Translators are like bumblebees. In 1934, the French entomologist August Magnan pronounced the flight of the bumblebee to be aerodynamically impossible, and though long since scientifically disproved, this factoid is still routinely trotted out. Similar pronouncements about the impossibility of translation have dogged practitioners since Leonardo Bruni’s De interpretatione recta, published in 1424. Meanwhile, bees, unaware of these deliberations, have continued to flit from flower to flower, and translators continue to translate.
As a distinguished translator whose labours have brought English-language readers to works by Marguerite Duras, Gustave Flaubert and the Nobel winner Patrick Modiano, Mark Polizzotti gives short shrift to the idea that translation is impossible, quoting the great David Bellos’s remark: ‘The only impossible things in translation are those that haven’t been done.’ Sympathy for the Traitor approaches the subject from a practical, pragmatic standpoint, one prepared to engage with literary theory and translation theory, but one that recognises that translation — what Wittgenstein dubbed ‘that exact art’ — is neither purenor exact.
Sympathy for the Traitor takes its title from the Italian traduttore, traditore (translator, traitor), one of many bromides that suggest translation can never truly be faithful.
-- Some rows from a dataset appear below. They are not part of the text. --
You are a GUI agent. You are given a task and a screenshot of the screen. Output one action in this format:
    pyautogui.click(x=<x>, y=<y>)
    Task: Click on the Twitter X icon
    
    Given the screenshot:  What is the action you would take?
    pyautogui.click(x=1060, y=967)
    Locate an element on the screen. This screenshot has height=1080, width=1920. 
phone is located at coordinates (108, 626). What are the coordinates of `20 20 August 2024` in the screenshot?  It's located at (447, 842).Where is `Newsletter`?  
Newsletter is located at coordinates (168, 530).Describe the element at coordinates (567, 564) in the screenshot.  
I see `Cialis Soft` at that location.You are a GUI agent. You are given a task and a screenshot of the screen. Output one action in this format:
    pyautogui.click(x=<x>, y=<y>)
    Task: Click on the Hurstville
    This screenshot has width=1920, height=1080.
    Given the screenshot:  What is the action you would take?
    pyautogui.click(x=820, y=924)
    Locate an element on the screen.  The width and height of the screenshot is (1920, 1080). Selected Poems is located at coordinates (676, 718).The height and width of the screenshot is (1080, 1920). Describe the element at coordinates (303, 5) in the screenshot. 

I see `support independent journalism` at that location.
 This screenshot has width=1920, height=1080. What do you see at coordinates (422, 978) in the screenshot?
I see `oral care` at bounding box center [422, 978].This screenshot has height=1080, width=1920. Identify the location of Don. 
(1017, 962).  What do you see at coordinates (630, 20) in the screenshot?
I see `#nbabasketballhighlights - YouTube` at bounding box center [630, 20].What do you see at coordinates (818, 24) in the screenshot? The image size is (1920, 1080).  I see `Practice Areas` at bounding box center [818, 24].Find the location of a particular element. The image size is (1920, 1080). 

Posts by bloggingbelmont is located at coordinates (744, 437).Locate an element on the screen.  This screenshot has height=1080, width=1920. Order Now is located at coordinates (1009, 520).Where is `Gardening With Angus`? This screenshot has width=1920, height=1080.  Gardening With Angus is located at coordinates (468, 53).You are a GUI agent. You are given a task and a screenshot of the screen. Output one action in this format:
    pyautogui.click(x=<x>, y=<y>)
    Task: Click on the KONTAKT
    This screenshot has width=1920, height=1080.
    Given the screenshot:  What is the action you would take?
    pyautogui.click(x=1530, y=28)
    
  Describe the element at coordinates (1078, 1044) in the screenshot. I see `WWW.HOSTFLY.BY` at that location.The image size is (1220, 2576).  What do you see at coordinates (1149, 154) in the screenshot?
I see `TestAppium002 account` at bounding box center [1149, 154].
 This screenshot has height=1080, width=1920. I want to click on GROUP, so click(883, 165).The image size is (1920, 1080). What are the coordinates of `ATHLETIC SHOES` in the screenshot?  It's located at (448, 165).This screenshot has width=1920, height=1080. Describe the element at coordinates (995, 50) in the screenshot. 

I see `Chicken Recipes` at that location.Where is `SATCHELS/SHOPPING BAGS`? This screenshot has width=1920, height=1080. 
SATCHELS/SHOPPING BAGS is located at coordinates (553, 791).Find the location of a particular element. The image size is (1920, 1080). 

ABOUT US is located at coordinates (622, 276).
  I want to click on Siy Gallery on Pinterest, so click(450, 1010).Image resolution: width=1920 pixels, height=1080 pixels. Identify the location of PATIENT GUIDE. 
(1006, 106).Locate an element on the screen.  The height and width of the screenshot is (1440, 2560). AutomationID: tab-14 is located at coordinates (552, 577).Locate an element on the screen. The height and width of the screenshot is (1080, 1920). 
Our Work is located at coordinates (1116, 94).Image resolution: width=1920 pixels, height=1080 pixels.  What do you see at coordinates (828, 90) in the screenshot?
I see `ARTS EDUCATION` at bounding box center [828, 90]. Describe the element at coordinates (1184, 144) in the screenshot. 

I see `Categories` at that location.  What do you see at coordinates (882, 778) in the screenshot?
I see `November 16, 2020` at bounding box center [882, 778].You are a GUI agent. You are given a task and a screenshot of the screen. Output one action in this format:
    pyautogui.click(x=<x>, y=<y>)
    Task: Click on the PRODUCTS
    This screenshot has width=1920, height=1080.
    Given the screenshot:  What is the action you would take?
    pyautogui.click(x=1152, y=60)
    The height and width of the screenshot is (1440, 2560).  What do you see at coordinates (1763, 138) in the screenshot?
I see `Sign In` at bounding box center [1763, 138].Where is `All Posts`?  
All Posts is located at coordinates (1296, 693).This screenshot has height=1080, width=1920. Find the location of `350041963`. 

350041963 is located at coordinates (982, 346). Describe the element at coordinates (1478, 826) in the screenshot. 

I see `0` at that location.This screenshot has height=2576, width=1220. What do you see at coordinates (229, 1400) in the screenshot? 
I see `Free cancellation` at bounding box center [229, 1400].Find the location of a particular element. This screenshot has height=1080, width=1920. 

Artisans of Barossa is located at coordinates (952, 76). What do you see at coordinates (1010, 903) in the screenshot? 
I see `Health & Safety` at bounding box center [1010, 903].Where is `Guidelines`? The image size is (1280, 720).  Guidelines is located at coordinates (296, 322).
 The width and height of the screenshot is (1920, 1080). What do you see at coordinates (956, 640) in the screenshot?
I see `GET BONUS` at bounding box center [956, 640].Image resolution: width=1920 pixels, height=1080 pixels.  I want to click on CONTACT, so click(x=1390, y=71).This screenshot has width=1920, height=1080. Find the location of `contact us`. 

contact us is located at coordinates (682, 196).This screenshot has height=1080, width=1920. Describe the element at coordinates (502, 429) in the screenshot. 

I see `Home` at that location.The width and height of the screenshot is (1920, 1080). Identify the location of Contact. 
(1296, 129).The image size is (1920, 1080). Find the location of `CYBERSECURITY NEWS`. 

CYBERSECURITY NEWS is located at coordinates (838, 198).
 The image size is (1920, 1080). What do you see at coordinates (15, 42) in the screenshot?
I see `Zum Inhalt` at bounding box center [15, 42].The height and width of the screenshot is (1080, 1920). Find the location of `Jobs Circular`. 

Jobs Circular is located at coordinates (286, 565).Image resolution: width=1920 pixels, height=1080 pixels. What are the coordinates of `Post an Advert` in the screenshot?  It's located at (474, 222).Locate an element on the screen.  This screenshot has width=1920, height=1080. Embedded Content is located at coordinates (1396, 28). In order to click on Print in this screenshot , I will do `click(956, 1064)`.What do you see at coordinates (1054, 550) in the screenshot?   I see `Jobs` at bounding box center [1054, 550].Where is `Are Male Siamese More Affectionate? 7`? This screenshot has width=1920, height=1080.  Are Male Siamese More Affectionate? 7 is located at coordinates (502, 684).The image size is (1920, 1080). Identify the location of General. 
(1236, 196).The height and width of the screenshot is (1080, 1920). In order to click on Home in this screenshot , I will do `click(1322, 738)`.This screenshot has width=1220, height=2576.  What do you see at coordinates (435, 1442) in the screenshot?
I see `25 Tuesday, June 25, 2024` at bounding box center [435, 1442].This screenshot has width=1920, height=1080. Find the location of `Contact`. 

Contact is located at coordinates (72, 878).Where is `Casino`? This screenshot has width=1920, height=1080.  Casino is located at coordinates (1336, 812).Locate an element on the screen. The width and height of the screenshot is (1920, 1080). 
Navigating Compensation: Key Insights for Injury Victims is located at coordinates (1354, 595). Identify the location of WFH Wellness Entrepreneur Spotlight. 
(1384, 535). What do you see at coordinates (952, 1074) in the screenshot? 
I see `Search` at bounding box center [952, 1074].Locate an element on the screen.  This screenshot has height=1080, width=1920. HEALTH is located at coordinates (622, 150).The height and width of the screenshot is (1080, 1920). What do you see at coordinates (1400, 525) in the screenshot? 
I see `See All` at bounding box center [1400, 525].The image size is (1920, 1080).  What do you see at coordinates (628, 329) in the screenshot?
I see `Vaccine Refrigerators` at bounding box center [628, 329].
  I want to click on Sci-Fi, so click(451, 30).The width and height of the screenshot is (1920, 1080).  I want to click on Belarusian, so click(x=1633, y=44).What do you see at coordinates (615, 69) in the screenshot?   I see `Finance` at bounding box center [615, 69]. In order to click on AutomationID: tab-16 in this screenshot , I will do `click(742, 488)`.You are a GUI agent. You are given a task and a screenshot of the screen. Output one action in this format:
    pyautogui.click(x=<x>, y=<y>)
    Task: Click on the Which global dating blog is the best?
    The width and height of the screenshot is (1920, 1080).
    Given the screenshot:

The most famous is Yevgeny Yevtushenko’s quip: ‘Translation is like a woman. If it is beautiful, it is not faithful. If it is faithful, it is most certainly not beautiful.’ Such glib statements may contain a grain of truth, but they posit the notion that linguistic ‘fidelity’ is possible; the stark truth is that it is not.
Language is not merely a set of signifiers and signified; words are part of culture and have both denotations and connotations, and no possible literal translation can communicate such things. Once words begin to be strung together into sentences, a host of other linguistic effects is added: rhythm and cadence, register, dialect, irony, humour and slang (to name only a few) — all the elements that make up what we call an author’s style. Any translator attempting to bring a work of literature into his or her own language must weigh these and many other considerations and find a solution that hews closely to meaning while being true to the author’s style — otherwise, a reader might as well read the Cliff Notes summary.
Polizzotti lucidly and intelligently distils the history of translation and the theories surrounding it, and is unafraid to slaughter some of the sacred cows in the field of translation theory. As a literary translator, his focus is on praxis, and while he is clearly fascinated by Walter Benjamin and Schleiermacher’s theories on ‘genuine’ translation and ‘pure language’, he (justifiably) concludes that in practice, they result in ‘products virtually indistinguishable from merely clunky attempts at English’ of the kind that Mark Twain parodied in his back-translation from the French version of his story ‘The Jumping Frog’:
It there was one time here an individual known under the name of Jim Smiley; it was in the winter ‘49, possibly well at the spring of ’50, I know me recollect not exactly ...
Polizzotti favours bold expression; he thrills at the translations of Robert Lowell and Ezra Pound, but is alert to the challenges and the nuanced sensitivities that the discipline requires. He sees translators not as timorous, tinkering wordsmiths, but as international double agents, arguing that
translation and spying are natural bed-fellows: both involve double allegiances, parallel modes of expression, the ability to observe and interpret; to jump, like a seasoned performer, from one role to another…. A translator is a double agent, constantly playing two texts, two languages two texts, two cultures, two readerships off each other in order to arrive at a truth that ultimately serves no master but his own exacting ideal of excellence.
Susan Sontag called translation the ‘circulatory system of the world’s literatures’, which arguably makes translators the beating hearts that propel stories beyond borders and across oceans. Sympathy for the Traitor is a bracing manifesto, a bare-knuckle fight for the importance, for the necessity of literary translation, one that seems to me all the more significant at a time when, in the Anglophone world, through ugly rhetoric or explicit policy, major nations have created a hostile environment that in recent months has led to staff in a Manhattan diner being harangued, and a young woman on the London tube being attacked for the perceived crime of speaking Spanish.
Sympathy for the Traitor is lucid and erudite, but above all it is engaging, entertaining and illuminating and Polizzotti’s manifesto is as exhilarating and invigorating as a lungful of chill, pure air in a classroom grown musty with dogma. He eschews the dour finger-wagging that translation is somehow ‘good for us’, as though it were literary cod-liver oil, and revels instead in those voices that offer ‘a particular delight, an irreplaceable thrill of discovery that is available nowhere else’. As he persuasively argues: ‘If literature in translation is valuable in today’s world, it is because such minds and voices are exceedingly rare, and we cannot afford to be ignorant of a single one of them.’